Uma terceira grande diferença é que os meios e dispositivos digitais desempenham um papel muito mais crucial na pandemia de COVID em comparação com as crises da HIV/AIDS e da obesidade, quando a internet, os dispositivos móveis e as redes sociais não existiam ou estavam nos seus primórdios. Já vimos como as mídias sociais contribuíram para espalhar desinformação e pânico, mas também desempenharam papel crucial ajudando as pessoas a lidar com o impacto do isolamento físico, oferecendo formas mediadas de conexão que amenizam o tédio e a solidão. Por último, os processos e planos de investigação social tiveram que ser repensados. As medidas de distanciamento impedem, por enquanto, que os modos tradicionais de pesquisa com contato pessoal possam ser realizados. Tecnologias digitais (ou mesmo o bom e velho método do papel e caneta) oferecem algumas soluções para conduzir trabalho de campo em uma pandemia.
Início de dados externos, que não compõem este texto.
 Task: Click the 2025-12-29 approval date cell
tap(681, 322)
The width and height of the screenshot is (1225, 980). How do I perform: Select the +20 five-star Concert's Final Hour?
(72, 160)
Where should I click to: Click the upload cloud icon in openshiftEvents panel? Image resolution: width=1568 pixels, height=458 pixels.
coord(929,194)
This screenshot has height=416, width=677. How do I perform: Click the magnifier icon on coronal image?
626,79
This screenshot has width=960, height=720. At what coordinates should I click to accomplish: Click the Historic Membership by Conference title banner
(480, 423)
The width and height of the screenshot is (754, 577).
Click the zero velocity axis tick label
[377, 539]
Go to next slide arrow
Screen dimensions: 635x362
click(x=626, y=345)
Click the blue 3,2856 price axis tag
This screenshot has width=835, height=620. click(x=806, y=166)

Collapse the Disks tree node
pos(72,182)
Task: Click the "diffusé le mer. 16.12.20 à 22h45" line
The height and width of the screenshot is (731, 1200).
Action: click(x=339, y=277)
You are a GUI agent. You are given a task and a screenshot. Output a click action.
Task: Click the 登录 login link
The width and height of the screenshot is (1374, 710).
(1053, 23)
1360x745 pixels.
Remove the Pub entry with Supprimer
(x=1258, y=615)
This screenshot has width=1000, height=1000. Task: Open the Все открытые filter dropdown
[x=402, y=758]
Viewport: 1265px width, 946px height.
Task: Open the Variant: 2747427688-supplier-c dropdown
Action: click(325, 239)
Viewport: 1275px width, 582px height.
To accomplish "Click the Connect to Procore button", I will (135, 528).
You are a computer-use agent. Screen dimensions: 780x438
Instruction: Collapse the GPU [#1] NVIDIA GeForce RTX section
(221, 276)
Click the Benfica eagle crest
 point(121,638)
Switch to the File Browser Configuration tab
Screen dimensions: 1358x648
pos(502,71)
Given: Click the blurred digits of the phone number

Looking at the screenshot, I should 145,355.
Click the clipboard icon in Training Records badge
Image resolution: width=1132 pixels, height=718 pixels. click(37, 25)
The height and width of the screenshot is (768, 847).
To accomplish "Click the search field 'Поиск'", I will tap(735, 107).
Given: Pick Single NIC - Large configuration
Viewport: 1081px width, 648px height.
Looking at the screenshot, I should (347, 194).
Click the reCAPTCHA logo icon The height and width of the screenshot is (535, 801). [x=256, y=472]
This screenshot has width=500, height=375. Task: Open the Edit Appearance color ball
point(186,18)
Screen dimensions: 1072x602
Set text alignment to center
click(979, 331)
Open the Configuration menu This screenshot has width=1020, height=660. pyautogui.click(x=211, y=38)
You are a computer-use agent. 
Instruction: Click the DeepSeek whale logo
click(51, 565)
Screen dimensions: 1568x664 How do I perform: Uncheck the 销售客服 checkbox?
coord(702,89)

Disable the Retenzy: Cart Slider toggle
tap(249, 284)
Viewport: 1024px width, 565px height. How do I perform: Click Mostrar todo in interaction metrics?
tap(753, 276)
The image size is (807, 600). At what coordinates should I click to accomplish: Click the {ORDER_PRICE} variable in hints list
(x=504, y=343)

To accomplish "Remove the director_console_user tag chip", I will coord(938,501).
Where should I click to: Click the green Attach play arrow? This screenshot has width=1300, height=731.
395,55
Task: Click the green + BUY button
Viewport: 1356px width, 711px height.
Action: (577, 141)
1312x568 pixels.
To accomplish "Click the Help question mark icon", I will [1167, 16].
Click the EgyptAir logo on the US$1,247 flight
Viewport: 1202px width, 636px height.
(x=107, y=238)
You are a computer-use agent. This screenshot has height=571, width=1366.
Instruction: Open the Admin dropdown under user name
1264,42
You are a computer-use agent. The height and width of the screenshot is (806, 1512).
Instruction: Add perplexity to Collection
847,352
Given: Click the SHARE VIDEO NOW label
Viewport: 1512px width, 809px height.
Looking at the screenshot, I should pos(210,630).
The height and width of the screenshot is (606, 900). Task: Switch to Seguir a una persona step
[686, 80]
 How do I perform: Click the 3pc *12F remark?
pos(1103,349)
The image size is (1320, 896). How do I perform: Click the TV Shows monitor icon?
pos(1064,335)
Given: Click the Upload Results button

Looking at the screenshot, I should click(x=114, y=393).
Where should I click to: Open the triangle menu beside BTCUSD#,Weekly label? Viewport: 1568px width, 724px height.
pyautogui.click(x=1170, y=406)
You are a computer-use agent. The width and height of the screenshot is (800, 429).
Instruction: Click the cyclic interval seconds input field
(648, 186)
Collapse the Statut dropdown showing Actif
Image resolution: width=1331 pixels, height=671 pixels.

Tendo isso em mente, apresento a seguir uma lista de questões como uma maneira de dar início a uma agenda de pesquisa em ciências sociais para os mundos COVID e Pós-COVID. (Note a importante ressalva de que esses são apenas pensamentos iniciais baseados na situação atual nesses primeiros meses de pandemia em que as condições mudam rapidamente). Investigar esses tópicos gerará melhores entendimentos, não apenas dos atuais impactos sociais da COVID, como também dos novos e persistentes impactos no futuro. As descobertas terão aplicações imediatas e a longo prazo, contribuindo para o desenvolvimento de políticas e serviços a fim de apoiar melhor o público à medida que lidam e se recuperam dos inúmeros desafios que estão enfrentando em seu modo de vida e estado de saúde. Elas também oferecerão vislumbres de como lidar e gerenciar novas crises de saúde em grande escala de forma ética e eficaz.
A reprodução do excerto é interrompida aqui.